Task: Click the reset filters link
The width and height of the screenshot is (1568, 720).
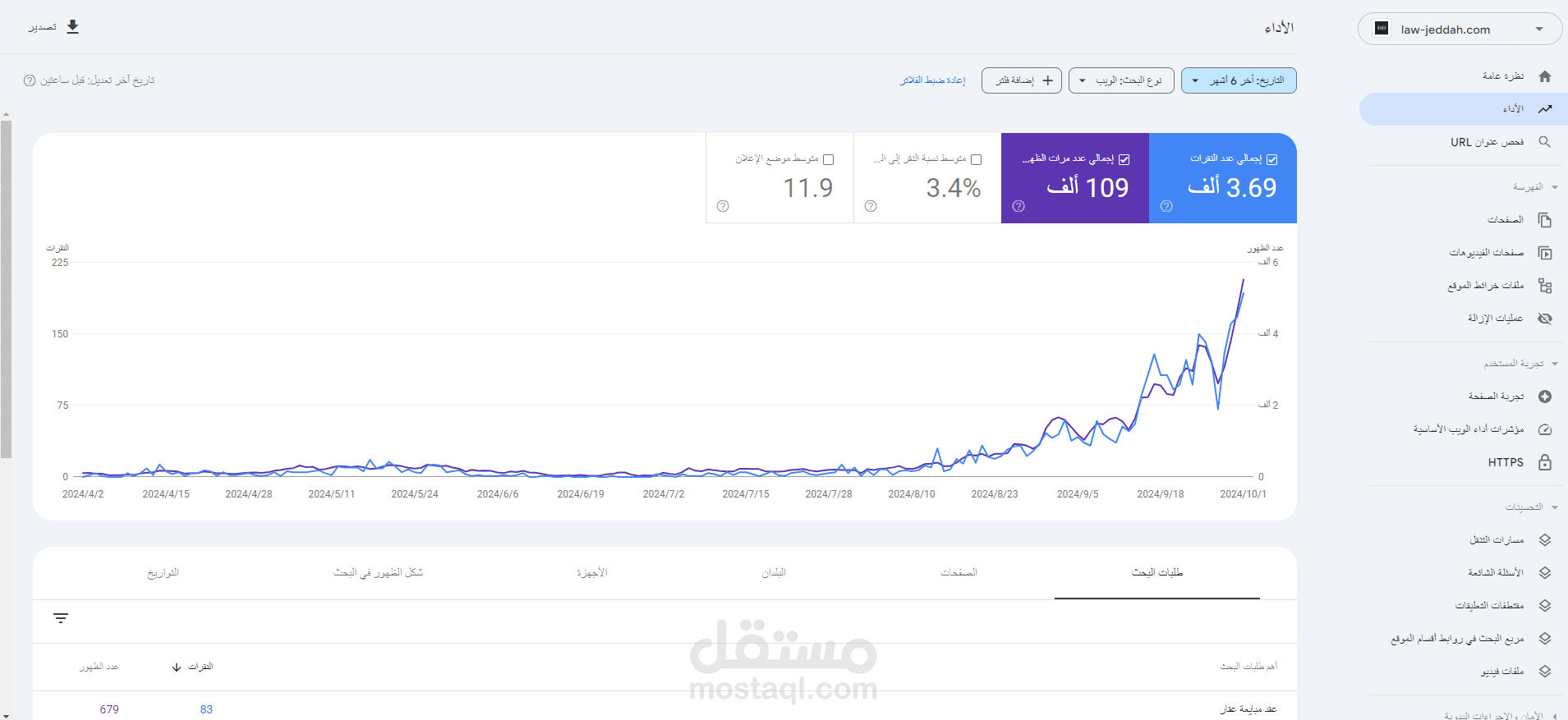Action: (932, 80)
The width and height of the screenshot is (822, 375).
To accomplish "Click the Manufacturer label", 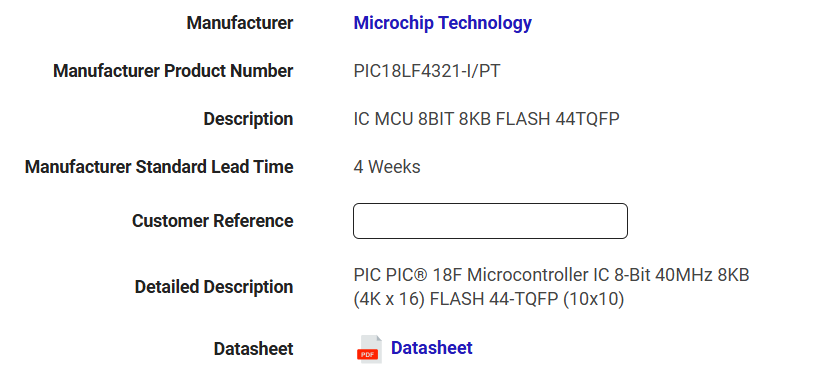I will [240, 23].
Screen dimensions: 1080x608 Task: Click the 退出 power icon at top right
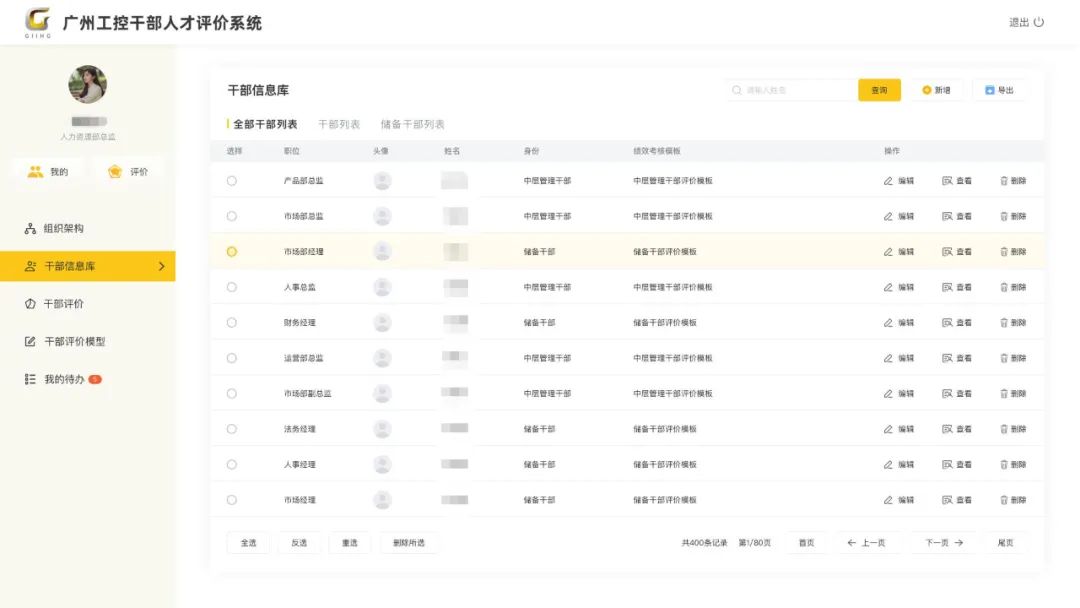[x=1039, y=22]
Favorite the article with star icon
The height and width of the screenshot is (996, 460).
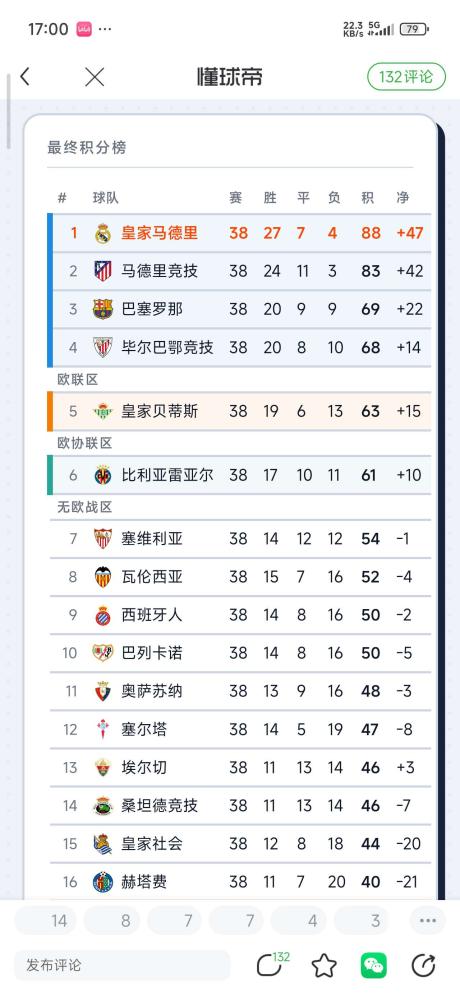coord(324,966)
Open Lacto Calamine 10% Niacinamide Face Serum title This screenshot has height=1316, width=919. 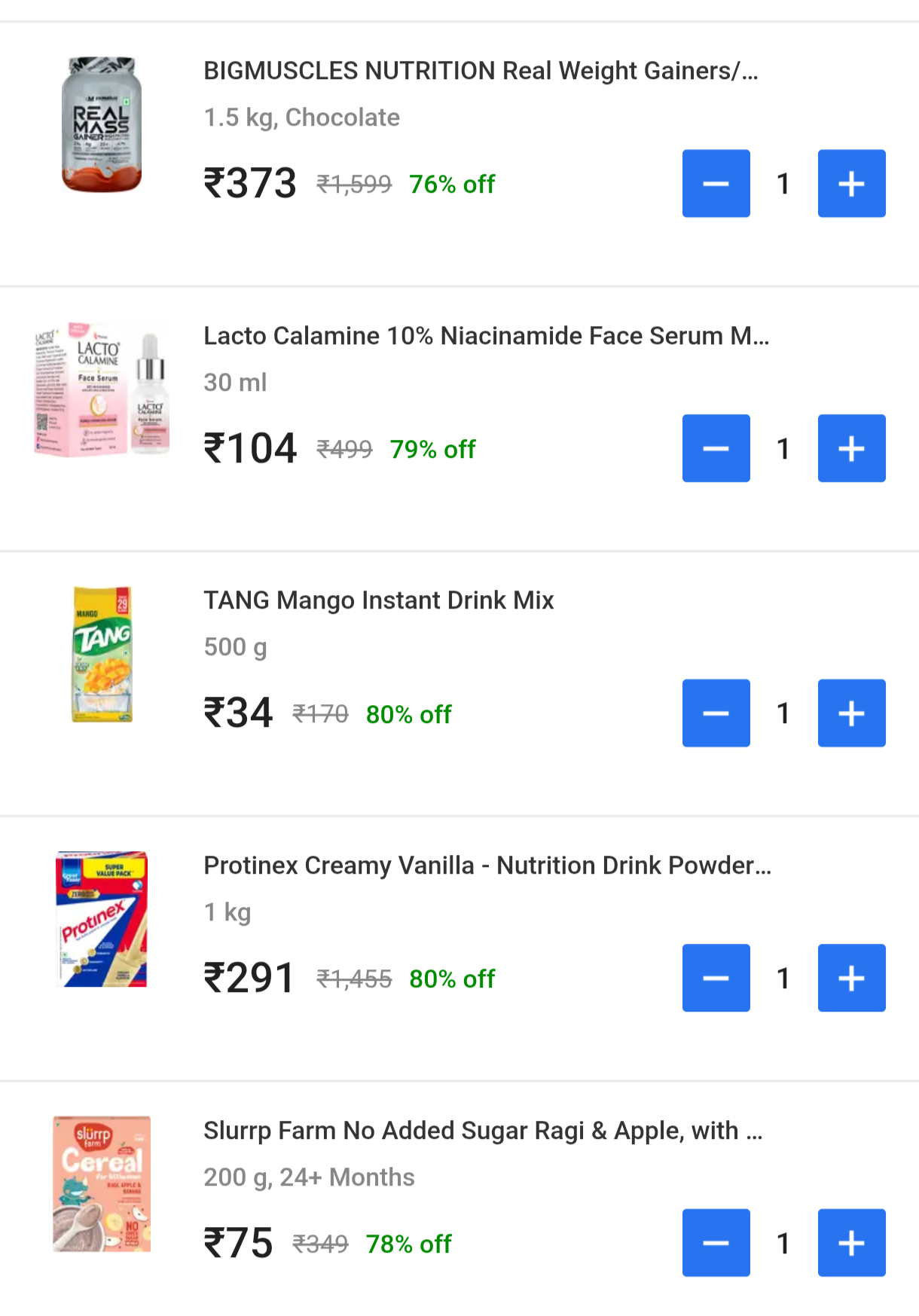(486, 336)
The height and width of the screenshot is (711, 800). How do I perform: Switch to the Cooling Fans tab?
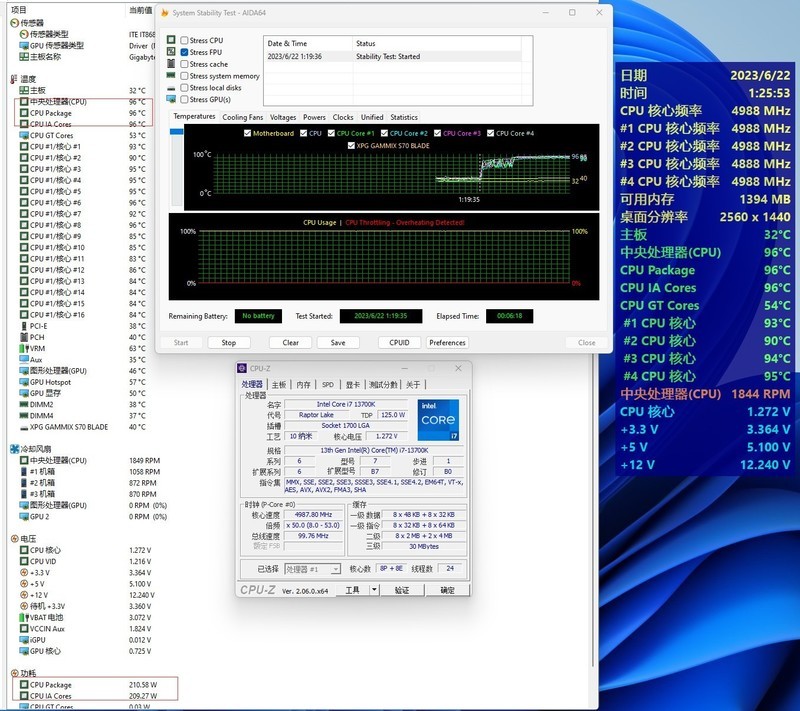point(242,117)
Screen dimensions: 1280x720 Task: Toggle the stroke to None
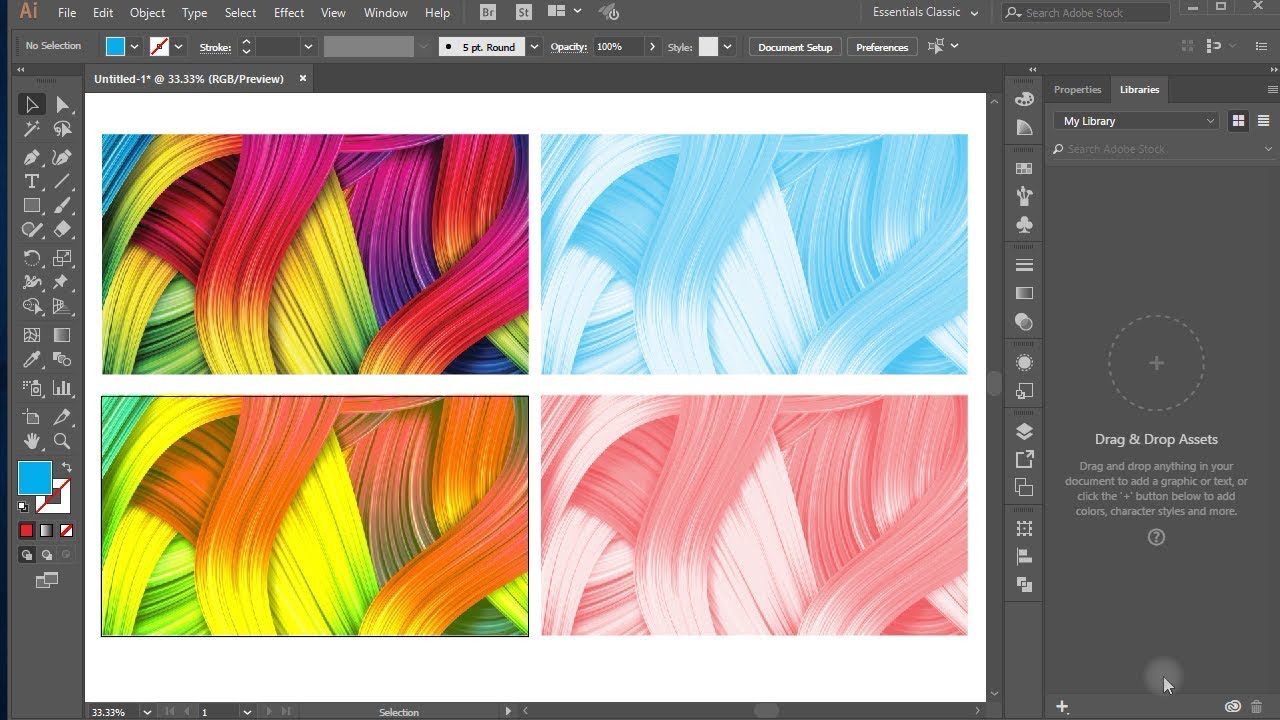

· · · ·

Required action:
Restate the lines above exactly, from the one bearing "The height and width of the screenshot is (711, 800)." through the final line of the material, both included, omitting pictures.

The completed task:
The height and width of the screenshot is (711, 800). How do I perform: Switch to the Cooling Fans tab?
point(242,117)
Screen dimensions: 1280x720 Task: Toggle the stroke to None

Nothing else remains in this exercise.